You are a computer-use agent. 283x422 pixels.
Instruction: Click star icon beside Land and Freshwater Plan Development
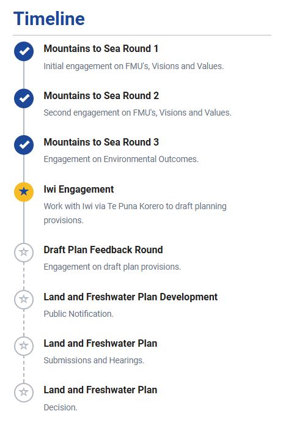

* * *

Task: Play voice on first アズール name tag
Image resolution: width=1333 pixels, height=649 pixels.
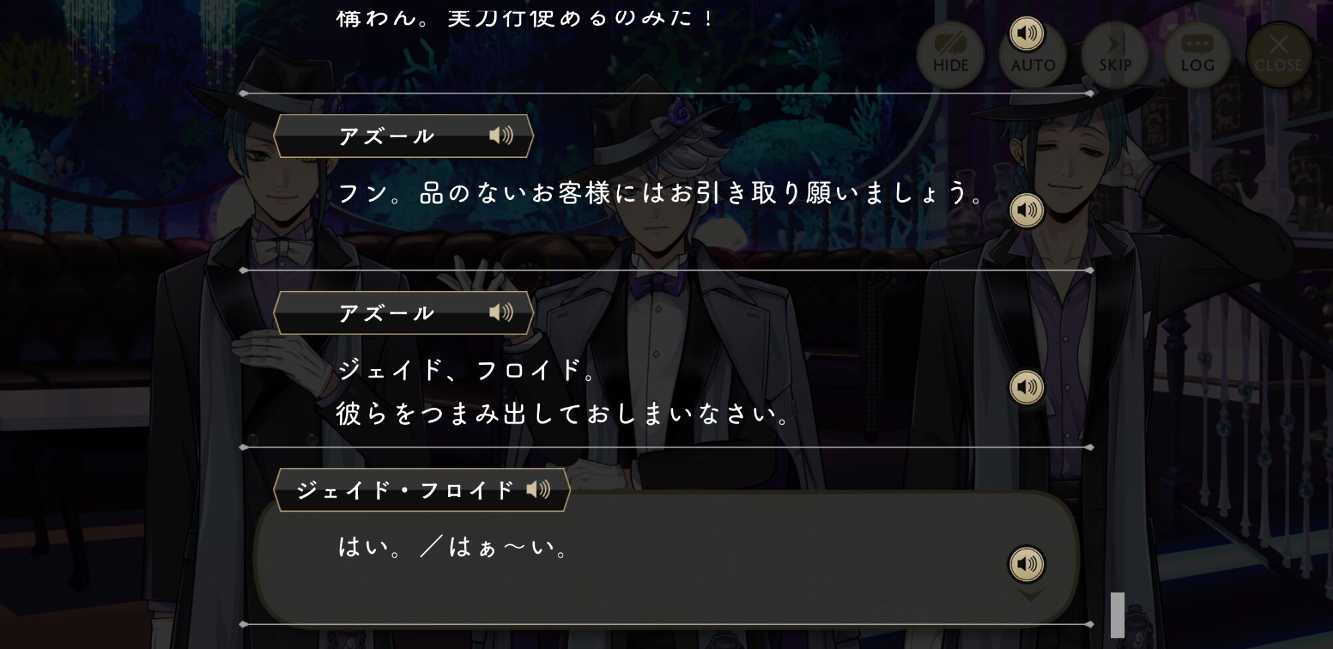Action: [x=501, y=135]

Task to complete: From the material above, set down exactly the lines starting at the one with "You are a computer-use agent. 283x422 pixels." and ending at the one with "Instruction: Click star", end lines included.

Solution for this exercise:
You are a computer-use agent. 283x422 pixels.
Instruction: Click star icon beside Land and Freshwater Plan Development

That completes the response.